◆ Kutipan Teks ◆
····················

Dan Rasulullah shallallahu ’alaihi Wasallam bersabda:
إلا أن تروا كفراً بواحاً عندكم من الله فيه برهان
“(jangan memberontak), kecuali engkau melihat kekufuran yang nyata yang kalian bisa pertanggung-jawabkan kepada Allah buktinya” (HR. Al Bukhari).
Berkata Ibnu Hajar rahimahullah :
وقد أجمع الفقهاء على وجوب طاعة السلطان المتغلب والجهاد معه وأن طاعته خير من الخروج عليه لما في ذلك من حقن الدماء وتسكين الدهماء
“Dan telah sepakat fuqoha atas wajibnya taat kepada penguasa yang sedang berkuasa dan berjihad bersamanya, dan (mereka juga sepakat) bahwa taat kepadanya lebih baik dibanding memberontak, sebab dengan itu darah terpelihara dan membuat nyaman kebanyakan orang.” [Fathul Bari, 13/7].
Imam Ahmad rahimahullah dibujuk oleh jamaahnya yang ribuan jumlahnya untuk memberontak kepada pemimpin yang sudah tampak kekufurannya dengan menyakini alquran adalah makhluk, namun beliau untuk menjaga darah kaum muslimin, memerintahkan kepada pengikutnya untuk sabar, padahal beliau sudah babak belur disiksa oleh penguasa yang zalim.
Perhatikan kisah dibawah ini.
أجتمع فقهاء بغداد في ولاية الواثق إلي أبي عبد الله – يعني الإمام أحمد بن حنبل – رحمه الله تعالي – وقالوا له: أن الأمر قد تفاقم وفشا – يعنون: إظهار القول بخلق القرآن، وغير ذلك ولا نرضي بإمارته ولا سلطانه !

····················

◆ Daftar Tugas ◆
#1 Menurut kutipan teks, apa yang diperintahkan Imam Ahmad kepada para pengikutnya?
#2 Teruskan kutipan teks tentang sikap Imam Ahmad terhadap penguasa, mulai setelah kalimat terakhir yang tercantum.
Data merupakan bahan tersendiri yang terpisah dari kutipan teks.

◆ Kumpulan Data ◆
····················

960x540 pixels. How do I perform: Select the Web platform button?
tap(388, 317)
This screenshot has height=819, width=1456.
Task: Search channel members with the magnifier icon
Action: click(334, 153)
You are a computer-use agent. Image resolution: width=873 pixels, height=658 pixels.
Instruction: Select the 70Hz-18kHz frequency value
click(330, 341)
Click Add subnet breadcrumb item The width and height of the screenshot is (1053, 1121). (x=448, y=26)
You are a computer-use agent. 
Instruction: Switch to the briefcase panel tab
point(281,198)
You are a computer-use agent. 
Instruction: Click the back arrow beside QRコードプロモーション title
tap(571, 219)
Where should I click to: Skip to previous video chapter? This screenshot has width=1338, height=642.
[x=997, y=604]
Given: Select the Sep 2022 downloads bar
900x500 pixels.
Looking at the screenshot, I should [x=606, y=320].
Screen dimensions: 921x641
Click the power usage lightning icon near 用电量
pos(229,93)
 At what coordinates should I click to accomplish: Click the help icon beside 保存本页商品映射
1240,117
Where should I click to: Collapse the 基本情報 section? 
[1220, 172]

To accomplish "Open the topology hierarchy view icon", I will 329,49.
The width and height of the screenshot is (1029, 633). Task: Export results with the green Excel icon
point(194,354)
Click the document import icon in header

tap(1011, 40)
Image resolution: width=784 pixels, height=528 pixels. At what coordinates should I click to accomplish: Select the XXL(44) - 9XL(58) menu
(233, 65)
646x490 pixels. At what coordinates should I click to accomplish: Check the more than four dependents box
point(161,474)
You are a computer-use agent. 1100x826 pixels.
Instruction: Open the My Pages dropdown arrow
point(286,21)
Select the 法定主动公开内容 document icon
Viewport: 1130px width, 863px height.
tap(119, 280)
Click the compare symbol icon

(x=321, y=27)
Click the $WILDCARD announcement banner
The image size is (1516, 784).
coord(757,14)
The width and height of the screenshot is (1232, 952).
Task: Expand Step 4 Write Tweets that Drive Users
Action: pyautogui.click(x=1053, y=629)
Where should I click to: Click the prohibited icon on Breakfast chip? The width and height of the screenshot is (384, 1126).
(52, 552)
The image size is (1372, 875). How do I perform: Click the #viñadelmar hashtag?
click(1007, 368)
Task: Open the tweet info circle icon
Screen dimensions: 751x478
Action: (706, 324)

····················

◆ Hasil yang Diharapkan ◆
#1 Imam Ahmad memerintahkan para pengikutnya untuk bersabar.

#2
فناظرهم في ذلك، وقال: عليكم بالإنكار في قلوبكم ولا تخلعوا يداً من طاعة، ولا تشقوا عصا المسلمين، ولا تسفكوا دمائكم ودماء المسلمين معكم وانظروا في عاقبة أمركم، واصبروا حتى يستريح بر، ويستراح من فاجر وقال ليس هذا – يعني نزع أيديهم من طاعته – صواباً، هذا خلاف الآثار
“Para ahli fiqh Baghdad bersepakat menemui Abu ‘Abdillah yaitu Imam Ahmad bin Hanbal rahimahullah untuk membicarakan kepemimpinan Al-Watsiq (yaitu karena penyimpangan dan kezalimannya terhadap hak-hak kaum muslimin). Mereka mengadu: “Sesungguhnya perkara ini telah memuncak dan tersebar, yaitu ucapan : Al-Qur’an adalah makhluk dan perkara yang lainnya (yaitu kezalimannya terhadap kaum muslimin). Kami tidak ridla dengan kepemimpinannya dan kekuasaannya”.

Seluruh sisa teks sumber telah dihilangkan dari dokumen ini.